The records:

- - -

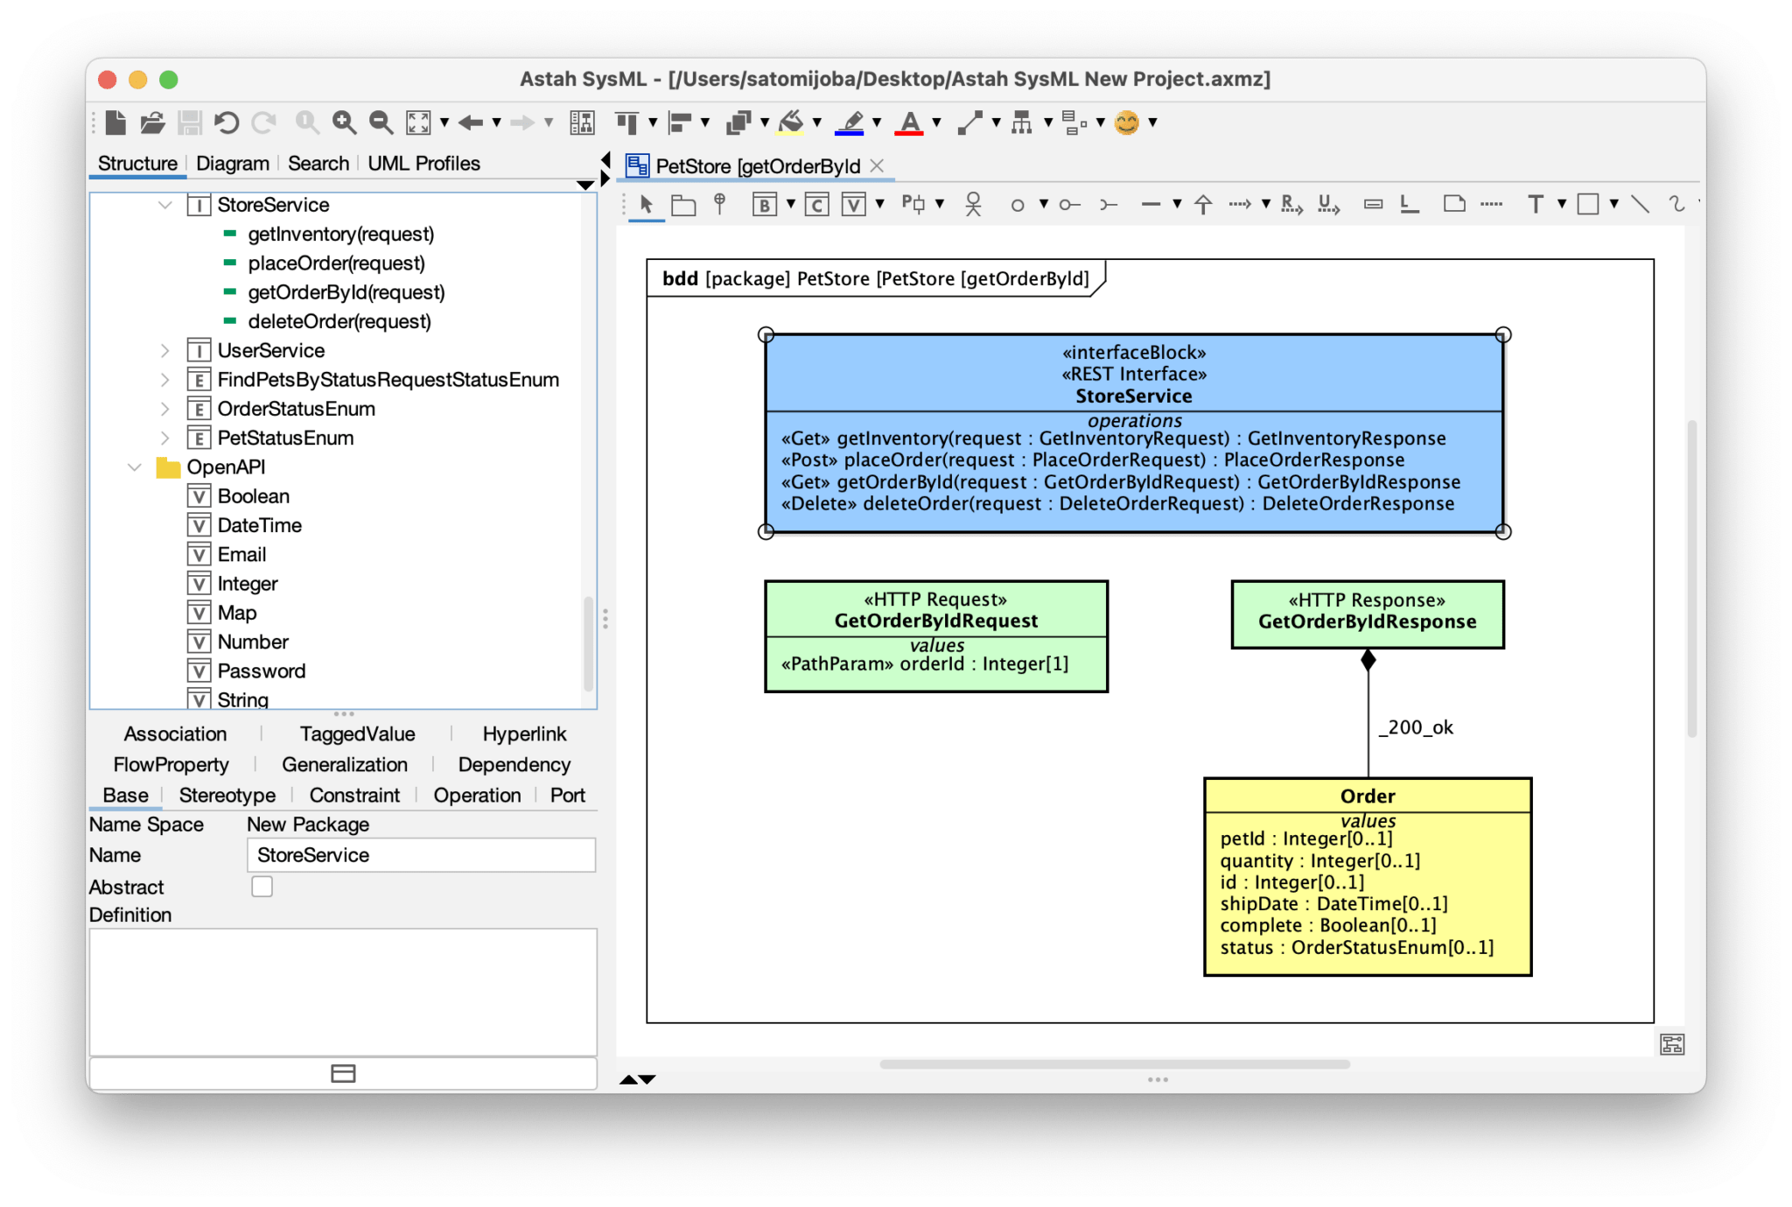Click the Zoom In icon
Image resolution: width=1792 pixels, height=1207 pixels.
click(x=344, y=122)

- - -

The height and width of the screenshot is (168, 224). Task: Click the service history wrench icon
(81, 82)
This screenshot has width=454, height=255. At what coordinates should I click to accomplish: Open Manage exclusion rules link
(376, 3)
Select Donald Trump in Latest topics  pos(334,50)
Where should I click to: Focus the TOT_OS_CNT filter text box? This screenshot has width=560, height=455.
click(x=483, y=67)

- - -

Exercise objective:
Copy everything from the line containing "Where should I" down to the line containing "click(x=483, y=67)", including both of those lines.

Completed exercise:
Where should I click to: Focus the TOT_OS_CNT filter text box? This screenshot has width=560, height=455.
click(x=483, y=67)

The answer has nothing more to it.